What makes this complex is the polarized outcome. Unlike a uniform shock across all borrowers, 2026 is creating a tale of two markets: some homeowners are facing significant payment increases, while others are actually seeing relief. Understanding which category you fall into is crucial to your financial planning.
Who Gets Hit Hardest?
Fixed-Rate Mortgages: The Biggest Squeeze
Homeowners renewing five-year fixed mortgages—particularly those who locked in during 2020–2021—are facing the largest payment increases. A borrower who renews a standard five-year fixed mortgage in 2026 is typically looking at a median payment hike of 15% to 24%. For a homeowner with a $550,000 mortgage balance, that translates to an extra $600–$800 per month in gross income required just to keep the same home.
As a percentage shift, these increases are steep. Fixed-rate mortgages account for about 40% of all Canadian mortgages, and this group is projected to see payment increases between 15% and 20% on average. In high-cost markets like the Greater Toronto Area and Metro Vancouver, where mortgage balances are substantially higher, the absolute dollar impact is even more severe.

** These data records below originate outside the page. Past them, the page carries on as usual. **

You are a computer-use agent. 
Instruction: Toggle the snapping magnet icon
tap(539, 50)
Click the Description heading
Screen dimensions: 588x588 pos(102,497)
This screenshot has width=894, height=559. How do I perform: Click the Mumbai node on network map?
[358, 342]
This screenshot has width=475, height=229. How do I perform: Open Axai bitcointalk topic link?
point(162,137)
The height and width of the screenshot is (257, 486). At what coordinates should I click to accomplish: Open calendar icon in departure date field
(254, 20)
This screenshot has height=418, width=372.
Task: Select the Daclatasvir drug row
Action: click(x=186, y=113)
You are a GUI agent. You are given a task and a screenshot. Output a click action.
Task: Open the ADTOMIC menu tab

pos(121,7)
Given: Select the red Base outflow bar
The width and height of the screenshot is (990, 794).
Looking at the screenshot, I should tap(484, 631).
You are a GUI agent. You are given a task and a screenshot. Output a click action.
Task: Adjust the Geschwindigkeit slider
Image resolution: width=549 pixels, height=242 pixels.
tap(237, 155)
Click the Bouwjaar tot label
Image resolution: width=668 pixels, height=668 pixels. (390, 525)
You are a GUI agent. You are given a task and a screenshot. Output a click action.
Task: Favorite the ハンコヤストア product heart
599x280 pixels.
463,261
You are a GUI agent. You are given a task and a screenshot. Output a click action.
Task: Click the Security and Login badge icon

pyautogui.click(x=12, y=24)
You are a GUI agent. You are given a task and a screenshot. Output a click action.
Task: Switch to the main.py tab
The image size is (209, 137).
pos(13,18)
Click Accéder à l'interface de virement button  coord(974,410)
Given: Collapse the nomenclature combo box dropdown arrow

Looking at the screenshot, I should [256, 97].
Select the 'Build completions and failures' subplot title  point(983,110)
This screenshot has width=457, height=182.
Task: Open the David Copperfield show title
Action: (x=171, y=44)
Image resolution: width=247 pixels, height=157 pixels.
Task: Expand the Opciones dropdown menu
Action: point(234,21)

Variable-Rate with Fixed Payments: The Outlier Risk
A smaller but significant segment of borrowers hold variable-rate mortgages with fixed payments (VRFP). This structure allowed them to pay a fixed amount each month while rates fluctuated. When rates rise, the fixed payment isn't enough to cover interest, so principal is added back to the mortgage (called amortization extension). When rates fall, the opposite happens.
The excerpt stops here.